Der Verwaltungsgerichtshof befindet also in seiner Judikatur, dass nachvollziehbare und relevante Bedenken an der gesundheitlichen Eignung des Inhabers einer Lenkberechtigung bestehen müssen, um einen entsprechenden Aufforderungsbescheid zur amtsärztlichen Untersuchung zu erlassen.

Die ursprünglich gegenüber dem Polizeibeamten gemachten Angaben der Berufungswerberin wurden im Rahmen des Verfahrens weitgehend relativiert. Der angefochtene Bescheid fußt schließlich auf den Angaben der Berufungswerberin selbst, objektive andere Beweismittel für eine Verwirrtheit ihrerseits sind nicht gegeben, auch in der polizeilichen Niederschrift über ihre Befragung nach dem Ladendiebstahl sind solche Feststellungen nicht zu finden. Derartige Anmerkungen wären ohne Zweifel zu erwarten gewesen, wenn polizeilicherseits bei der Befragung entsprechende Wahrnehmungen gemacht worden wären.

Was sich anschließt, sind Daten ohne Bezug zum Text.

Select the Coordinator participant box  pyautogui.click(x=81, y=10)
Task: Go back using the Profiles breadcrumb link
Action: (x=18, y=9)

Wenn die Berufungswerberin also vorerst von einem sehr angeschlagenen Gesundheitszustand mit Depressionen spricht, später aber davon im Wesentlichen wieder abrückt, dann besteht für die Berufungsbehörde kein Grund, sämtliche Angaben nicht mit demselben Gewicht zu bemessen, also nicht etwa den Angaben direkt nach dem Ladendiebstahl den Vorzug zu geben. Genauso gut könnte es sich bei den Erstangaben der Berufungswerberin um den Versuch handeln, ein Motiv für den Ladendiebstahl zu liefern, damit sie in einem günstigeren Licht erscheint. Die Ausrede, man habe auf das Bezahlen von Waren bei der Kassa vergessen, dürfte wohl keine seltene sein, wenn jemand beim Verlassen des Geschäftes als Ladendieb ertappt wird. Solchen Angaben sollte daher kein übermäßiges Gewicht beigemessen werden, wenn nicht, wie schon oben erwähnt, andere Hinweise noch vorhanden sind, die die Annahme rechtfertigen, dass tatsächlich eine Erkrankung im führerscheinrechtlich relevanten Sinne vorliegen könnte.

 

Der Berufung war sohin Folge zu geben und der angefochtene Bescheid zu beheben.

 

 

Rechtsmittelbelehrung:

Gegen diesen Bescheid ist kein ordentliches Rechtsmittel zulässig.

 

Hinweise:

1. Gegen diesen Bescheid kann innerhalb von sechs Wochen ab seiner Zustellung eine Beschwerde an den Verfassungsgerichtshof und/oder an den Verwaltungsgerichtshof erhoben werden; diese muss – von gesetzlichen Ausnahmen abgesehen – jeweils von einer bevollmächtigten Rechtsanwältin oder einem bevollmächtigten Rechtsanwalt eingebracht werden. Für jede dieser Beschwerden ist eine Eingabegebühr von 240 Euro zu entrichten.

2. Im gegenständlichen Verfahren sind Stempelgebühren in Höhe von 14,30 Euro angefallen.